Ixiaro

Ixiaro Dosage/Direction for Use

vaccine, japanese encephalitis

Manufacturer:

Valneva

Distributor:

Pharmaforte
Full Prescribing Info
Dosage/Direction for Use
Adults: The primary vaccination series consists of two separate doses of 0.5 ml each, according to the following schedule: First dose at Day 0.
Second Dose: 28 days after the first dose.
It is recommended that vacinees who received the first dose of IXIARO complete the primary 2-dose vaccination course with IXIARO.
If the primary immunization of two injections is not completed, full protection against the disease might not be achieved. There is data that a second injection given up to 11 months after the first dose results in high seroconversion rates (see Pharmacology: Pharmacodynamics under Actions).
Booster Dose (Adults): A booster dose (third dose) should be given within the second year (ie, 12-24 months) after the recommended primary immunization, prior to potential re-exposure to JEV. Persons at continuous risk for acquiring Japanese encephalitis (laboratory personnel or persons residing in endemic areas) should receive a booster dose at month 12 after primary immunization (see Pharmacology: Pharmacodynamics under Actions).

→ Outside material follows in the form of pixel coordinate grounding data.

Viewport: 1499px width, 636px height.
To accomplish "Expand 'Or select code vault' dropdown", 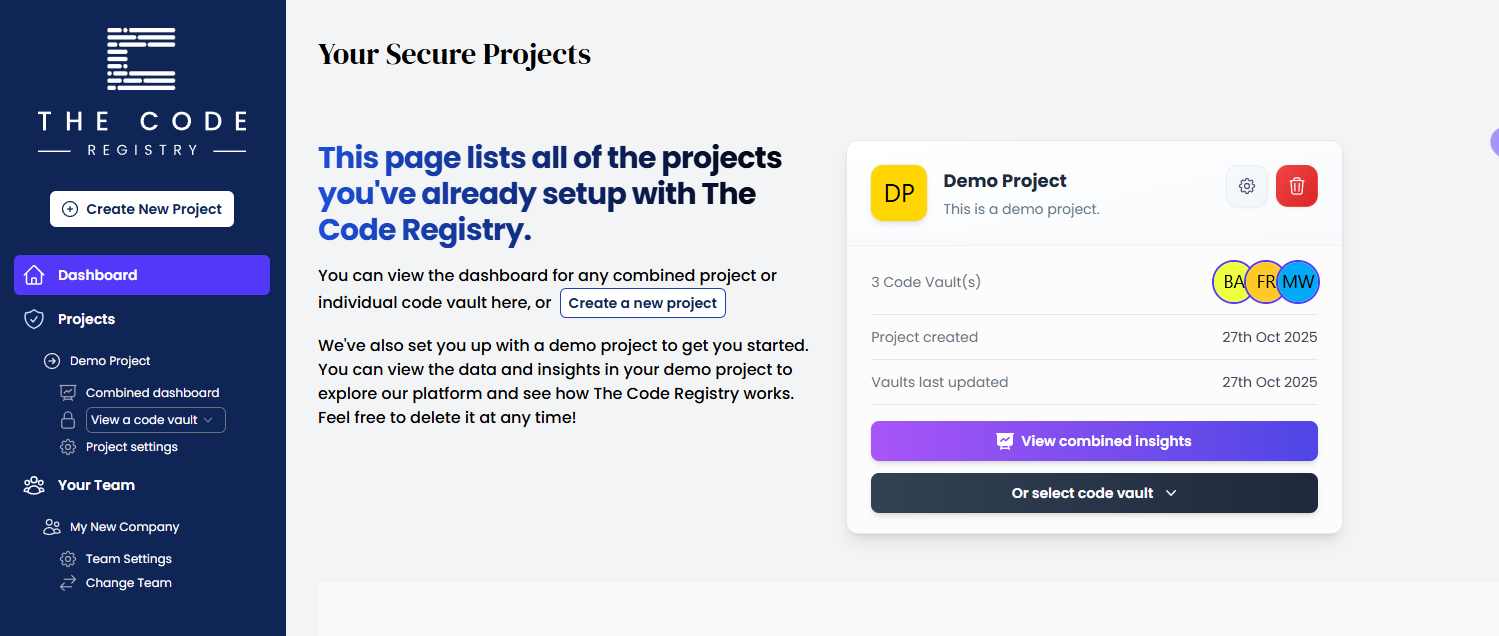I will (1094, 493).
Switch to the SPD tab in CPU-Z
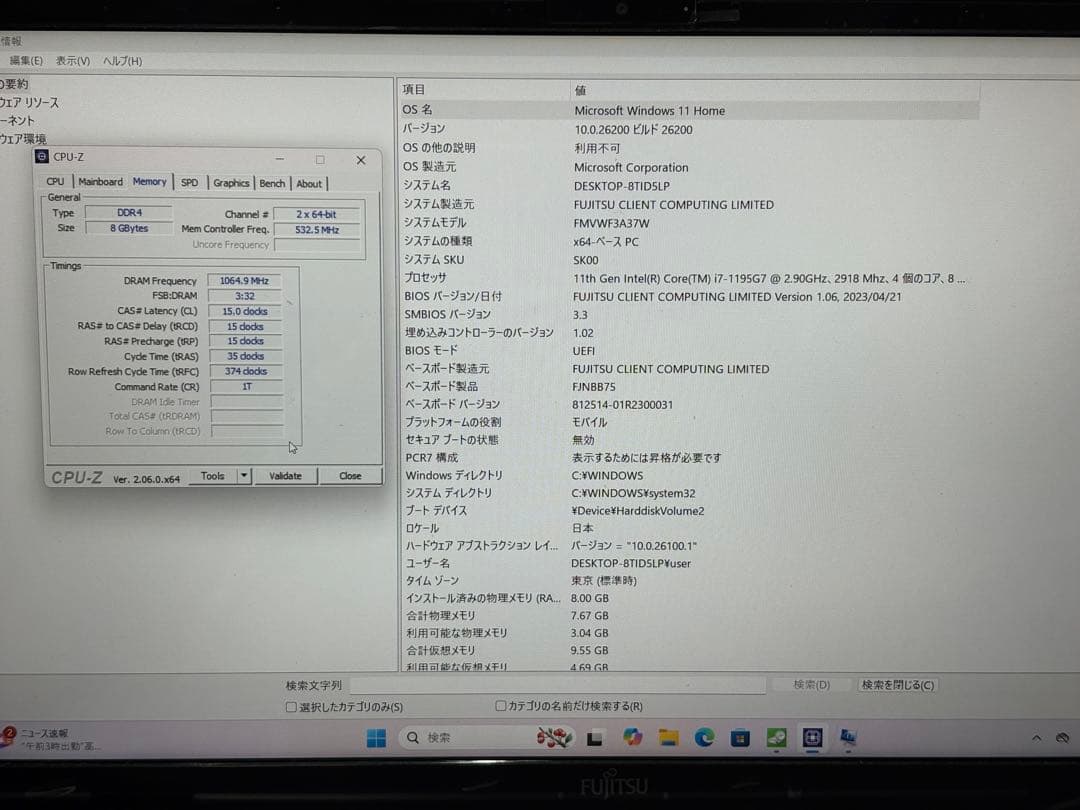The width and height of the screenshot is (1080, 810). (189, 183)
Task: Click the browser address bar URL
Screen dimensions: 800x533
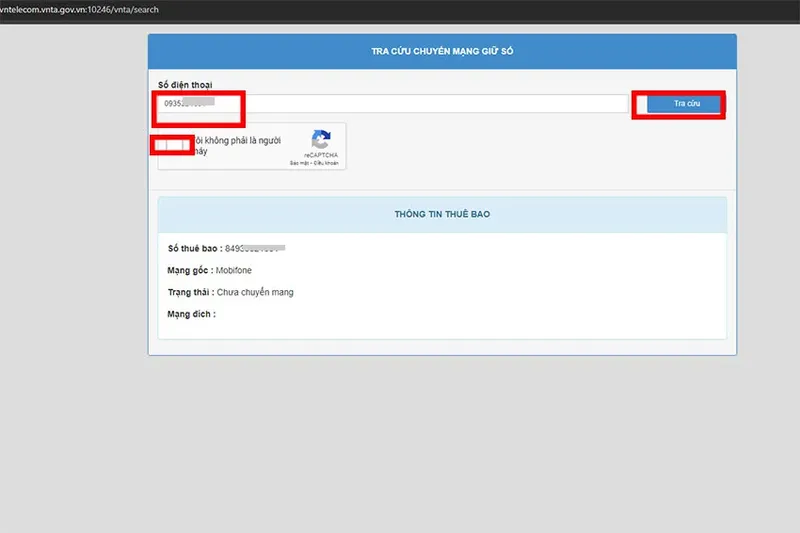Action: point(80,9)
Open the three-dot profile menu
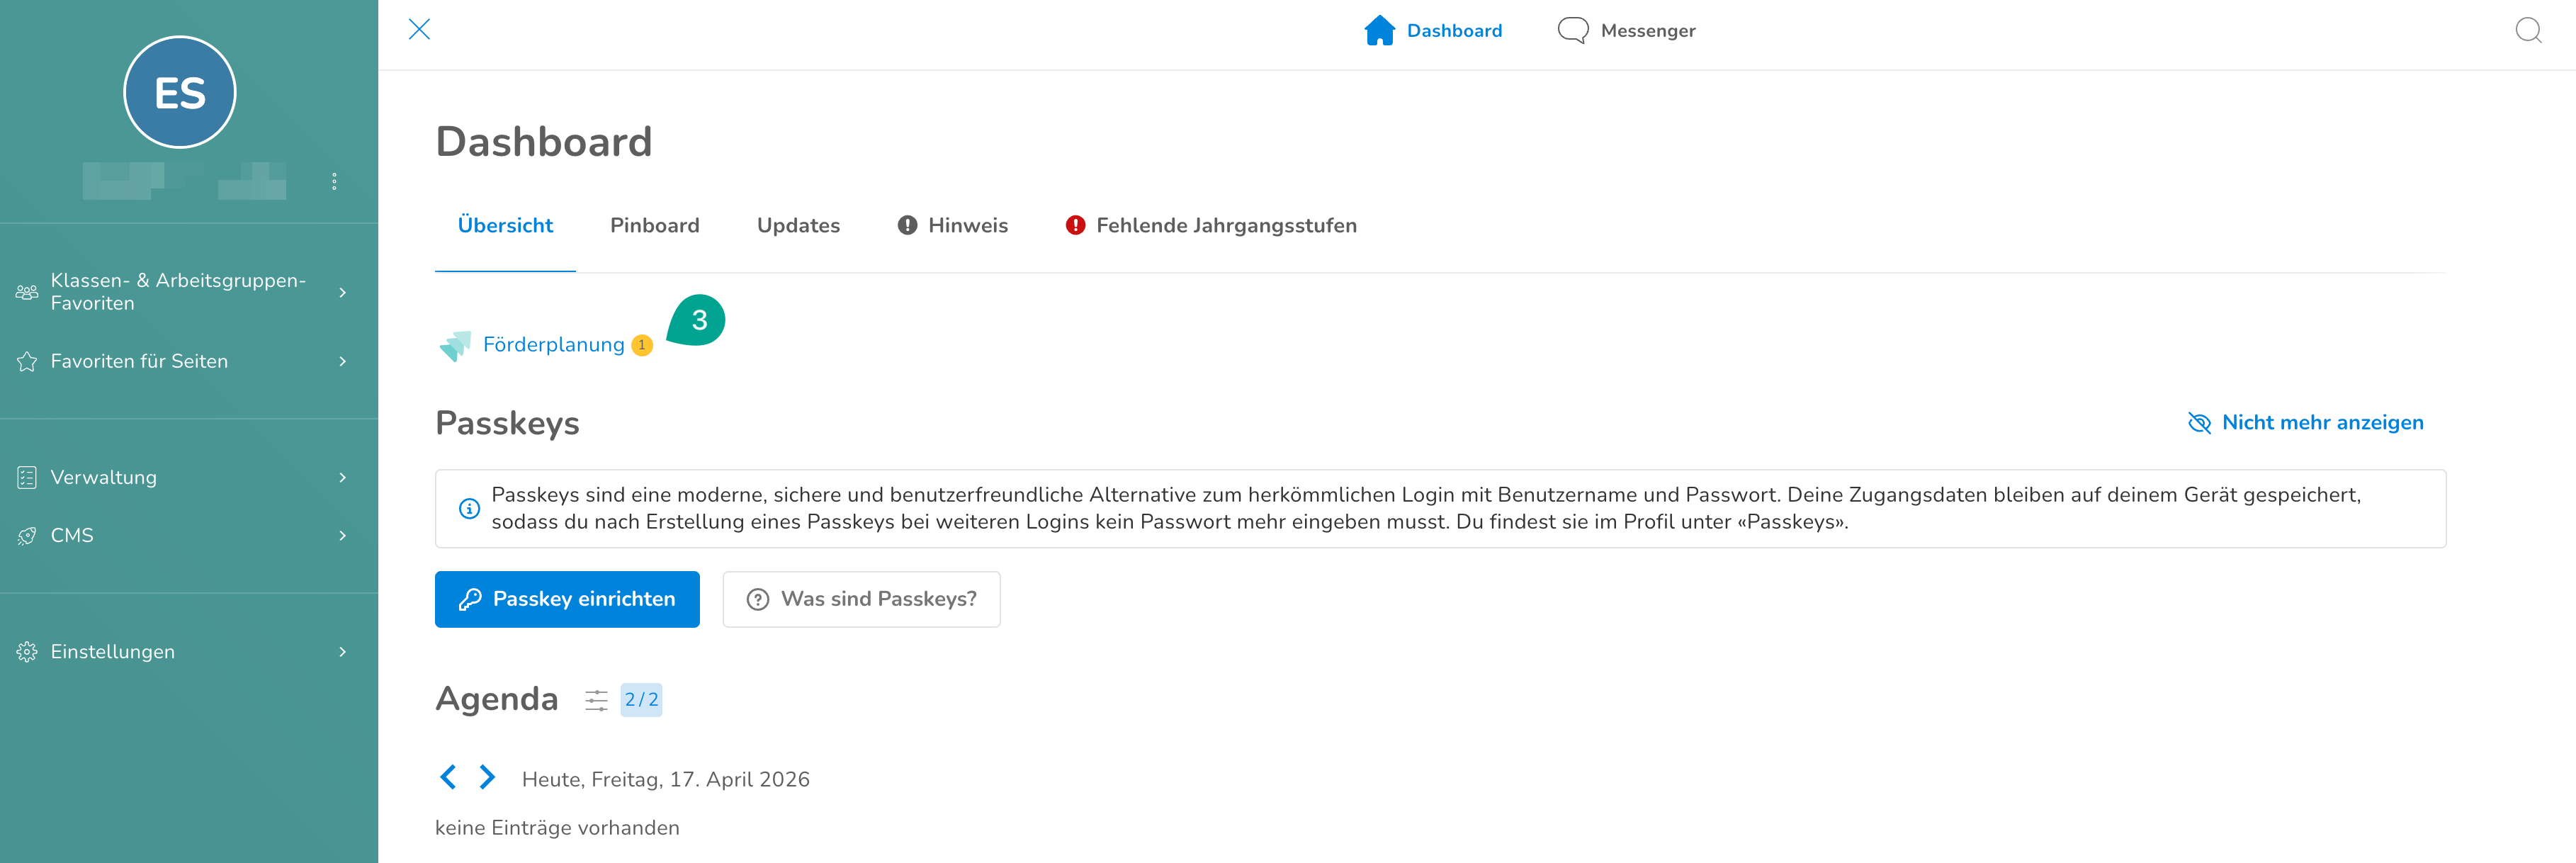This screenshot has height=863, width=2576. [334, 181]
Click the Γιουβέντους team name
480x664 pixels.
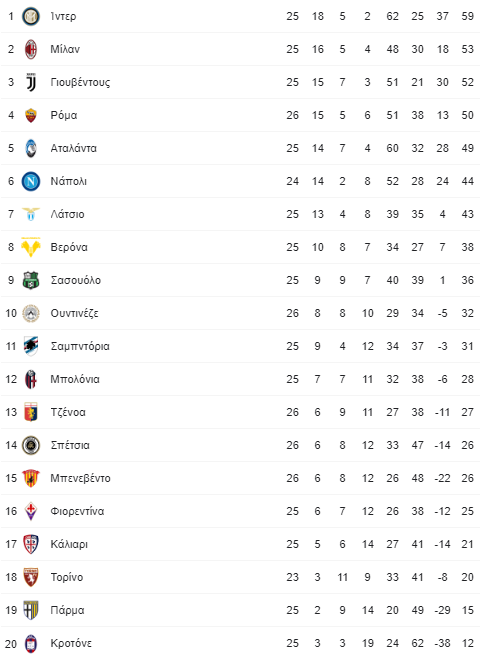click(x=80, y=83)
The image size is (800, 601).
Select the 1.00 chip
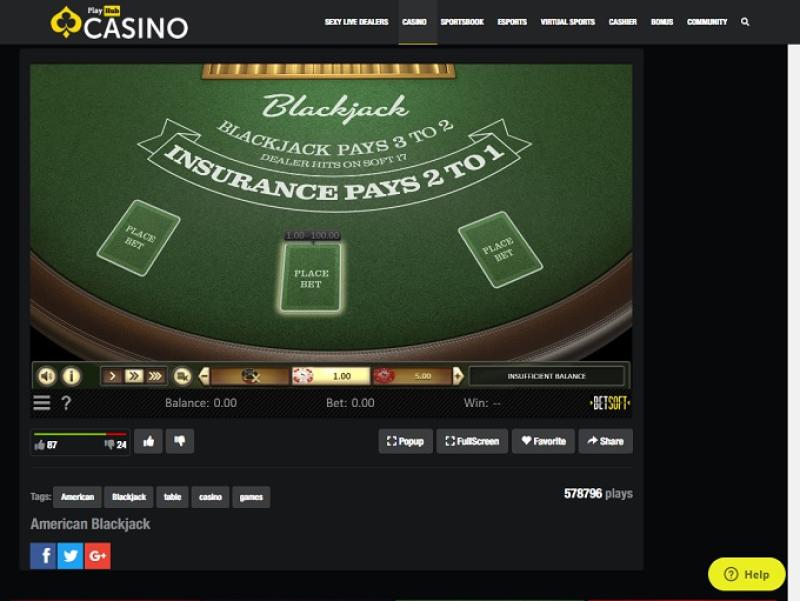click(331, 377)
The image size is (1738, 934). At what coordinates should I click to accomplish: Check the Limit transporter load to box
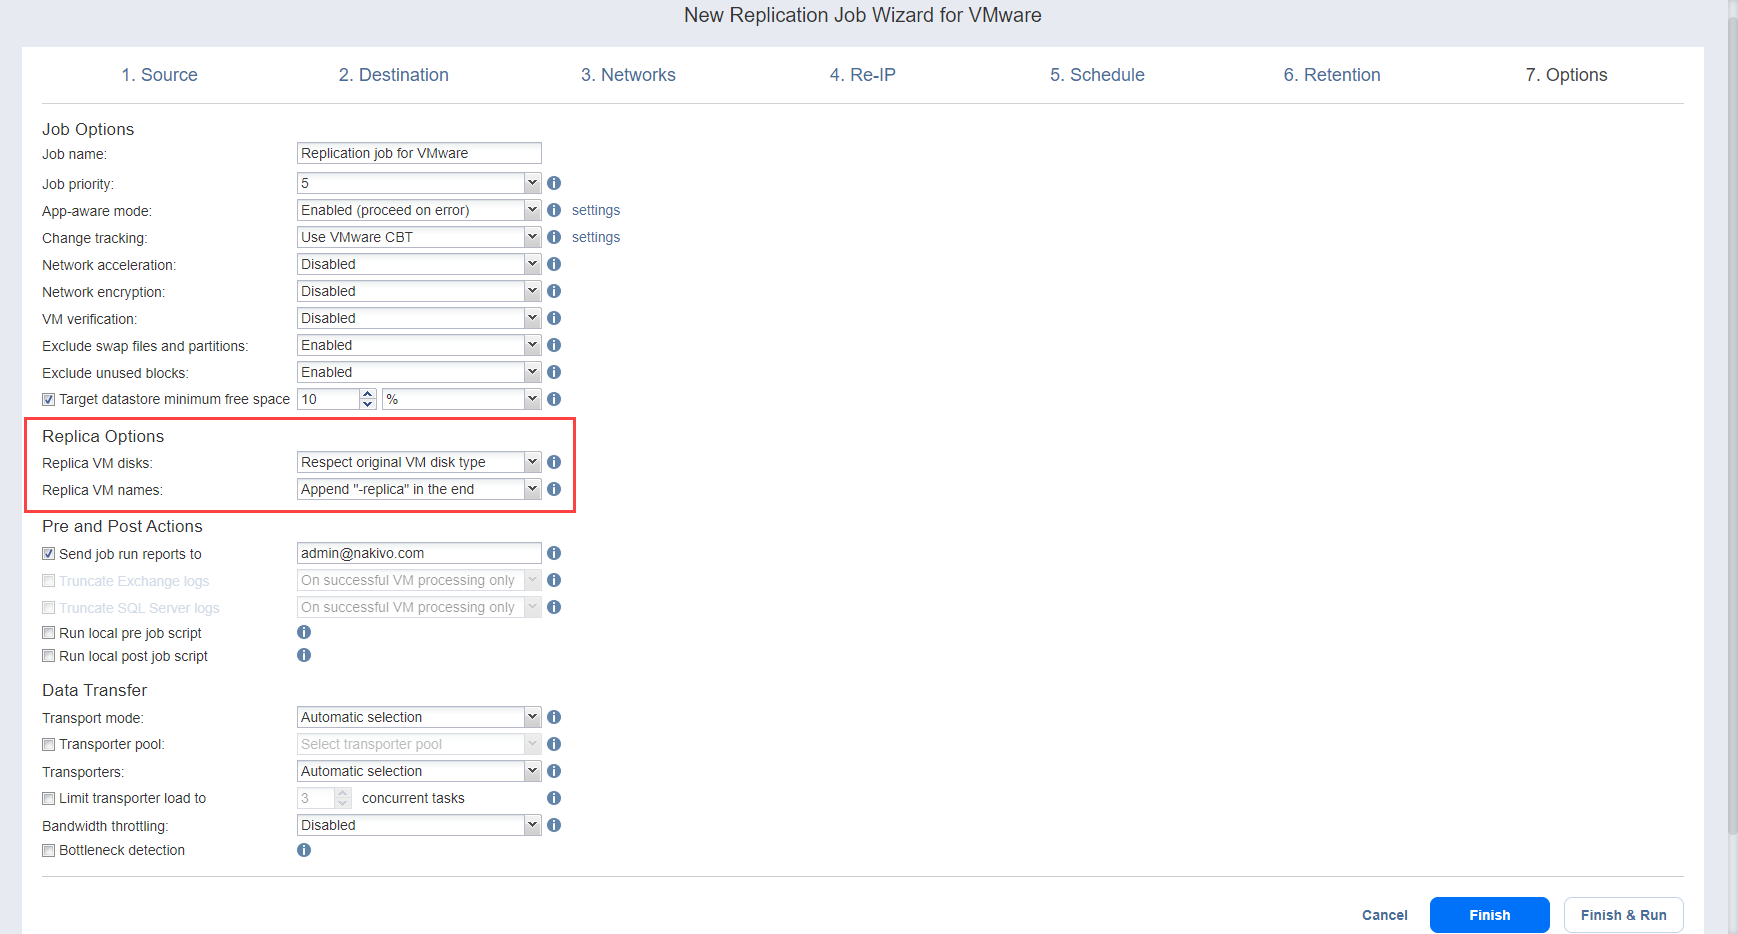(49, 798)
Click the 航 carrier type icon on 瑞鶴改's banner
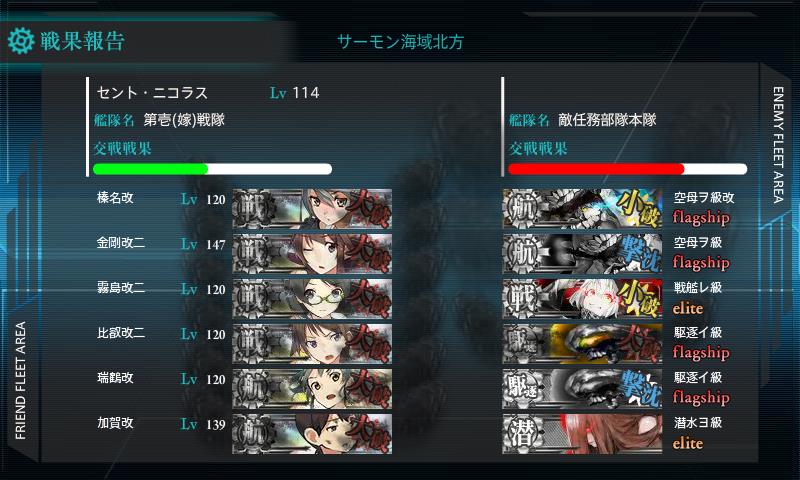The image size is (800, 480). point(253,389)
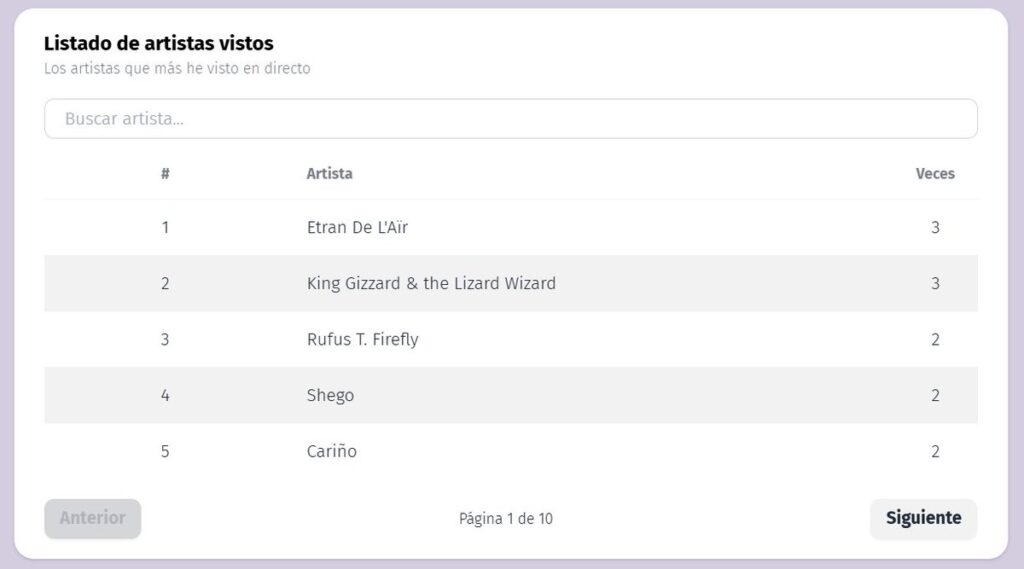Click rank number in Shego's row
The width and height of the screenshot is (1024, 569).
165,396
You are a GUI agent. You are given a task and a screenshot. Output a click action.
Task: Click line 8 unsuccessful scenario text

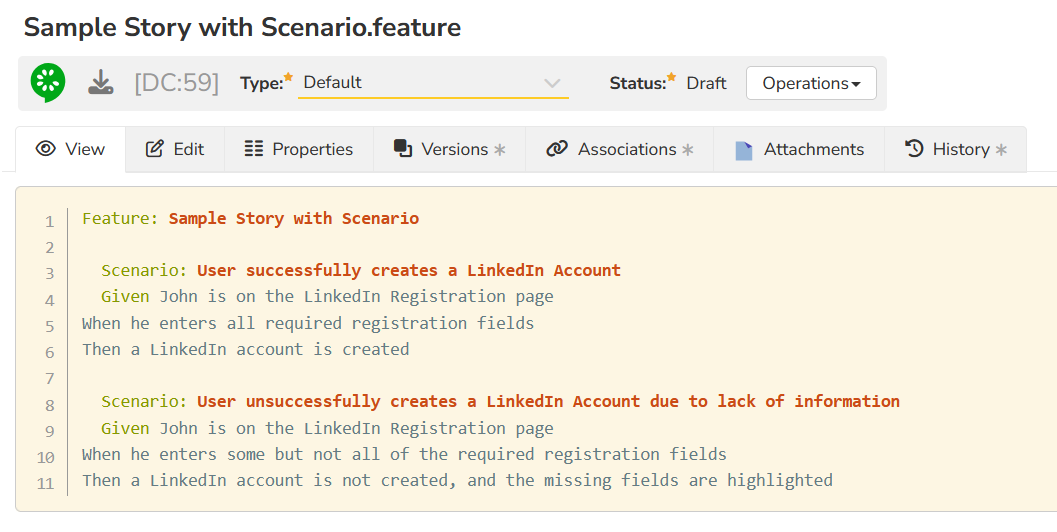click(x=548, y=401)
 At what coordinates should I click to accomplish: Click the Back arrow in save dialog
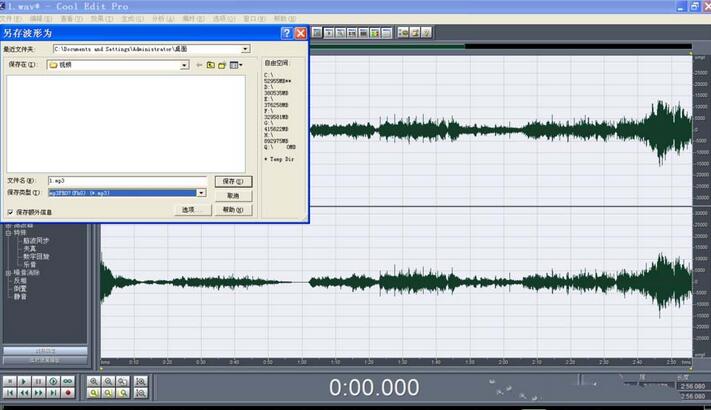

Data on the need for further booster doses are not available.
Children and adolescents from 3 years to <18 years of age: The primary vaccination series consists of two separate doses of 0.5 ml according to the following schedule: First dose at Day 0.
Second Dose: 28 days after first dose.
Children 2 months to <3 years of age: The primary vaccination series consists of two separate doses of 0.25 mL according to the following schedule: First dose at Day 0.
Second dose: 28 days after first dose. See Cautions for Usage.
It is recommended that vaccinees who received the first dose of IXIARO complete the primary 2-dose vaccination course with IXIARO.
Children below 2 months of age: The safety and efficacy of IXIARO in children younger than 2 months has not been established. No data are available.
Booster Dose (children and adolescents): Data on the timing of and response to a booster dose children and adolescents (<18 years of age) are not available.
Method of Administration: The vaccine should be administered by intamuscular injection into the deltoid muscle. In infants, the anterolateral aspect of the thigh may be used as injection site. IXIARO should never be injected intravascularly.
Exceptionally, IXIARO can also be administered subcutaneously to patients with thrombocytopenia or bleeding disorders since bleeding may occur following an intramuscular administration. Subcutaneous administration could lead to a suboptimal response to the vaccine (see Precautions). However, it should be noted that there are no clinical efficacy data to support administration by the subcutaneous route.